» SOURCE INFORMATION
========
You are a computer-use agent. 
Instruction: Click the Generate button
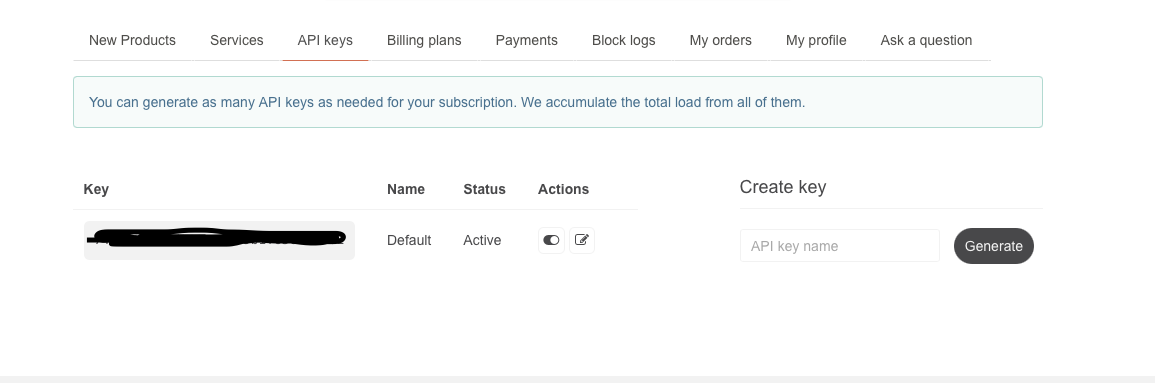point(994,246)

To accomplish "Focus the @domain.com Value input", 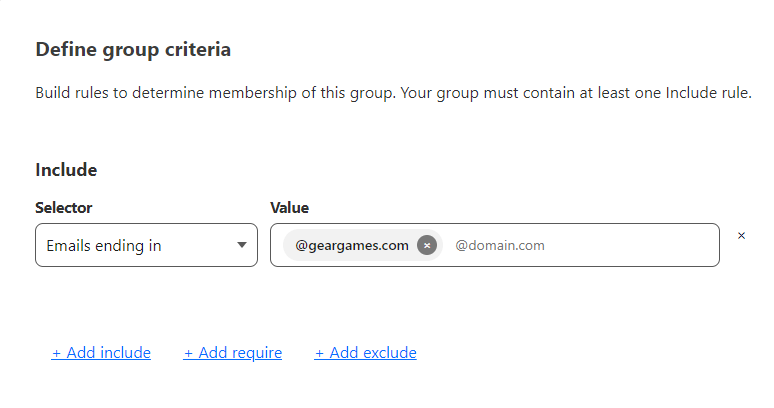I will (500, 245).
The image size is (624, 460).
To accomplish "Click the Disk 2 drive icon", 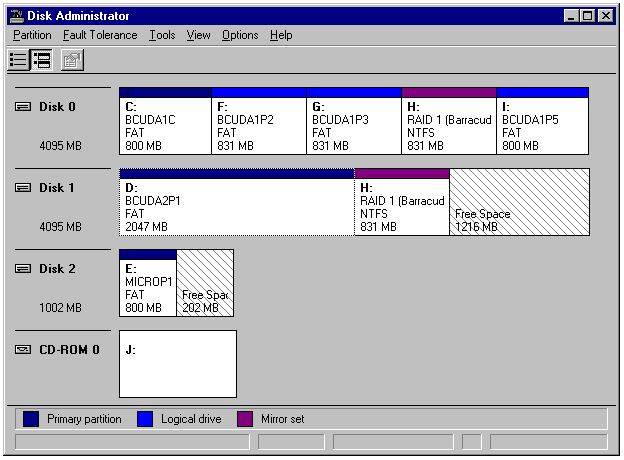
========
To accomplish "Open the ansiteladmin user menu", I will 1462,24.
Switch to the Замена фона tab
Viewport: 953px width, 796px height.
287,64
========
In the records above, find the line with "The image size is (624, 460)." and the line with "Disk 2 drive", then restate word for word only those two lines and all lines between, omitting pictures.

» EXPECTED OUTPUT
The image size is (624, 460).
To accomplish "Click the Disk 2 drive icon", 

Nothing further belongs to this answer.